• **Instructions for the task**
How many of the lines below contain the word "field"? Reply with the number alone.

• **Supplied entries**
- - -

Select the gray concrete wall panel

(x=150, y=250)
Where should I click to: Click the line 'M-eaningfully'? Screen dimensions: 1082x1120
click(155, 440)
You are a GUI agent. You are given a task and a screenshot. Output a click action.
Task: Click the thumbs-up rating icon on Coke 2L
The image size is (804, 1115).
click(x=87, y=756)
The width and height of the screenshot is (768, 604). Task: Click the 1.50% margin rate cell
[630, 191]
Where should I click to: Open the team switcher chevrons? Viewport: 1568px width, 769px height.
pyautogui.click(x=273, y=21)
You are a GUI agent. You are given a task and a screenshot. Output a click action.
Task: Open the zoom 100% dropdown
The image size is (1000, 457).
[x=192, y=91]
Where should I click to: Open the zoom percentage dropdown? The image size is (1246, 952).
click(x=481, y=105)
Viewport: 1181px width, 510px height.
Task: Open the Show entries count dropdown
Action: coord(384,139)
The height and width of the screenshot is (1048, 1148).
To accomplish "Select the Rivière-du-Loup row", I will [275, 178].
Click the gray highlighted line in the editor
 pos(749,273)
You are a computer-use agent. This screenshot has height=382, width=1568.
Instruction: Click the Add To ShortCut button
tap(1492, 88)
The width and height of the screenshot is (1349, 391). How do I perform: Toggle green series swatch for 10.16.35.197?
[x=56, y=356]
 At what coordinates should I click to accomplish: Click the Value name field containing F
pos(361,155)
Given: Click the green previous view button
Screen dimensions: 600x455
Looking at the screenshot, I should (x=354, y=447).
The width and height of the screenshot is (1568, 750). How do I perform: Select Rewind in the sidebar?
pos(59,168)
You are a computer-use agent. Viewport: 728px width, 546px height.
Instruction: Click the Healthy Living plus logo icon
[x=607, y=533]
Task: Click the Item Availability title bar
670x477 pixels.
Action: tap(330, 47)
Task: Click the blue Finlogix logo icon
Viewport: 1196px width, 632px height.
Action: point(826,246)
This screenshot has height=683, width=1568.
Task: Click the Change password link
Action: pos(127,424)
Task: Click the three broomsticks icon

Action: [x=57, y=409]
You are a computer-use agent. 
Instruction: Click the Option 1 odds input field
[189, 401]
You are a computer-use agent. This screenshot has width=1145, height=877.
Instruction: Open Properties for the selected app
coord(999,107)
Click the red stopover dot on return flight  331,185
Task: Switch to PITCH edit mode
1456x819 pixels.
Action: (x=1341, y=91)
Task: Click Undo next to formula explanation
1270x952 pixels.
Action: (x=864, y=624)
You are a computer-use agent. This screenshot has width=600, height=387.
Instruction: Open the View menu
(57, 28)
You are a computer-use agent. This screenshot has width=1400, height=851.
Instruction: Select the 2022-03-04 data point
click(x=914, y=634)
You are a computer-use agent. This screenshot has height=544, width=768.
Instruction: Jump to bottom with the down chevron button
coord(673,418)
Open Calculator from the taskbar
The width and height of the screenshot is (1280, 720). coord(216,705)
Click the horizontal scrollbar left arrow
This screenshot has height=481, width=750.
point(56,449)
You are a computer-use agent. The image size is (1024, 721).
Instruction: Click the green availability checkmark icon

- - -

• **The solution**
2